Every day, every year, we waste the potential of millions of students

CulturizeJimmy Casas said:

a system which assured [students] of success only to find out [that] meant success for those who were willing to play the game of school and who were compliant. . . . students attended school in body but were absent in mind and in spirit. In other words, they had checked out and were just hanging around the prison yard of lost potential waiting to escape. (Culturize, p. 24)

Every day, all across the nation, we ignore, waste, and destroy enormous amounts of human potential because we take the vast diversity of humanity that is our students and shoehorn it into a ‘one size fits all’ model. Their failures are ours. The fault lies with us, not with them.
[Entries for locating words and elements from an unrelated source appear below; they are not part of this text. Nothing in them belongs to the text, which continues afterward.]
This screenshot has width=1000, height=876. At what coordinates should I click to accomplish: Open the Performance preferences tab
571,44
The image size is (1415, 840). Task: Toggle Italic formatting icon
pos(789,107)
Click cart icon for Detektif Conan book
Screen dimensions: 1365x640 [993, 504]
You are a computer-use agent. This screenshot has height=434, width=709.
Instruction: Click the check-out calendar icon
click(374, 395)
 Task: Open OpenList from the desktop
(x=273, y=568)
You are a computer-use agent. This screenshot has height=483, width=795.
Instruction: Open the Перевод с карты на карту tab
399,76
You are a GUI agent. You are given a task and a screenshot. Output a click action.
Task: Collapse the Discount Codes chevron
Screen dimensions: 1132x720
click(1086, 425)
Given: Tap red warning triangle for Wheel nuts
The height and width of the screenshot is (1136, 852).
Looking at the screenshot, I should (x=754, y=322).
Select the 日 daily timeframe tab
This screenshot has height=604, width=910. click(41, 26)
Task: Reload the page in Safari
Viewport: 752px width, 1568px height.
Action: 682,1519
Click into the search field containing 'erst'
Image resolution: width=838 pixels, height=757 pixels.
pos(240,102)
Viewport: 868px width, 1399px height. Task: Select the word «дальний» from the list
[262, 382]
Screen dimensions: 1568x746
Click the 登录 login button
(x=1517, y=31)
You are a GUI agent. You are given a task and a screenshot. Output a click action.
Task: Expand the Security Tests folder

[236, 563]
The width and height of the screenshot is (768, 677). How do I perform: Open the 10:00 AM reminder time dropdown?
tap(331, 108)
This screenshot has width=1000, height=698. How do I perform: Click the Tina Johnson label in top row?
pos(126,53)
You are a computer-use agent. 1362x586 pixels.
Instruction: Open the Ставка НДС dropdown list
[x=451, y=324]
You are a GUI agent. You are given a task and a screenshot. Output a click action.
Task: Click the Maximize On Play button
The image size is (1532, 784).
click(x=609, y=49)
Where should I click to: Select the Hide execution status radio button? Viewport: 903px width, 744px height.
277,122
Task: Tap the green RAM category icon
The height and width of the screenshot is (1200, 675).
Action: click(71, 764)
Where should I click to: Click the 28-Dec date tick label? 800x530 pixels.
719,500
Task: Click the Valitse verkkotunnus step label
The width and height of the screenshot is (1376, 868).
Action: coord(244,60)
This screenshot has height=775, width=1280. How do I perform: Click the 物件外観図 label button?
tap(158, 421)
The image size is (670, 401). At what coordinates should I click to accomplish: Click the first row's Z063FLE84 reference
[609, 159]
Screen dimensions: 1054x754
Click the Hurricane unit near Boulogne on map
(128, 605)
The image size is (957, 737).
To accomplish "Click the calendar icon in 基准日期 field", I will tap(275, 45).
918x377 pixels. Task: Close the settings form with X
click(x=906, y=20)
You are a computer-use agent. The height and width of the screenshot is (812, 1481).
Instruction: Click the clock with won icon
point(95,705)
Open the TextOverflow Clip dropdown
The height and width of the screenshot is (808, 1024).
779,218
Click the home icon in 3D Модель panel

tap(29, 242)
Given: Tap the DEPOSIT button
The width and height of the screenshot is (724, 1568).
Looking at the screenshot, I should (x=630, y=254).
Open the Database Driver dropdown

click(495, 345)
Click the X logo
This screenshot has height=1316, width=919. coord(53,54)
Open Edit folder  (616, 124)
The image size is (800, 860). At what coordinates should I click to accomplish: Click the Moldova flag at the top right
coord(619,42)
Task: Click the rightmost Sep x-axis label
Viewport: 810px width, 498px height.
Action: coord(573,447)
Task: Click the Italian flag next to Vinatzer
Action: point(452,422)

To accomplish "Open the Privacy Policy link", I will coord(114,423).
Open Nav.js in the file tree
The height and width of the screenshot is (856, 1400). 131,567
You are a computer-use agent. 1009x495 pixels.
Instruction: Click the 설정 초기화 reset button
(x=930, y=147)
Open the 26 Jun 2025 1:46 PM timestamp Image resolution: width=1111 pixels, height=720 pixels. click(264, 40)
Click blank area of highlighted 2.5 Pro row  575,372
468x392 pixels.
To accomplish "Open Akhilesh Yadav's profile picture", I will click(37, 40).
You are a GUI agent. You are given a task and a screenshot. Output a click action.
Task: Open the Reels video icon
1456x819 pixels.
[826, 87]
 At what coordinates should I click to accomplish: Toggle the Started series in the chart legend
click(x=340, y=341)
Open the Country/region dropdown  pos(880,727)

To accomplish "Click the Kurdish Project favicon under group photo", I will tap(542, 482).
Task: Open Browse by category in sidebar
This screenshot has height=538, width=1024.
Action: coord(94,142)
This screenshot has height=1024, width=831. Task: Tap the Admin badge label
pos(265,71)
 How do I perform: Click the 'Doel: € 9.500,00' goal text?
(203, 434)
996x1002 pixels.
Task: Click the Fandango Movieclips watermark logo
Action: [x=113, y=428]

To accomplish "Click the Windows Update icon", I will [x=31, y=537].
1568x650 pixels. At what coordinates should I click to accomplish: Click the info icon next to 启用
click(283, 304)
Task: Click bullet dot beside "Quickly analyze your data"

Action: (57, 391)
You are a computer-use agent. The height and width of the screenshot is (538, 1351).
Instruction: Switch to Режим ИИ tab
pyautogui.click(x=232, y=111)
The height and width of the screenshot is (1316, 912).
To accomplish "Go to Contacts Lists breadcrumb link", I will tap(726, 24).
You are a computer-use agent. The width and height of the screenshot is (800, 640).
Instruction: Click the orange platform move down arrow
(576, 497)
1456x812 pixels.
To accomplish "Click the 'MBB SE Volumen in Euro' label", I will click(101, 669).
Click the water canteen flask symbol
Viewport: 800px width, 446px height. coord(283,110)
What are we doing to activate our students’ latent potential beyond the narrowly-proscribed ways that schools currently choose to recognize? What is our moral urgency for doing so? What are some concrete actions that we can take immediately and in the future to liberate our students from the oppressive structures of teaching and schooling that currently restrain their hopes and possibilities?

See also

Mandates that are bad for kids

Tom Dunn said:

As a former school superintendent . . . . I felt perpetually conflicted about being forced to implement mandates that were, frankly, bad for kids. The irony is how often the very politicians who denounce bullying use their power to beat adults into submission with their ill-conceived laws. In education, they do this through threats of financial penalty against districts that dare disobey them, by threatening the professional licensure of educators who don’t do as they are told, and/or through character assassination of those who dare question them.

via Ohio’s Aggressive School Vouchers Set to Cripple Even High-Scoring Public Schools

Sometimes mindless, sometimes malevolent

Bill Ayers said:

What we call education is usually no more than training. We are so busy operating schools we have lost sight of learning. We mostly participate in certification mills, institutions founded on notions of control and discipline, lifeless and joyless places where people serve time and master a few basic skills on their way to a plain piece of paper that justifies and sanctions the whole affair. Sometimes, these places are merely mindless, and sometimes they are expressly malevolent.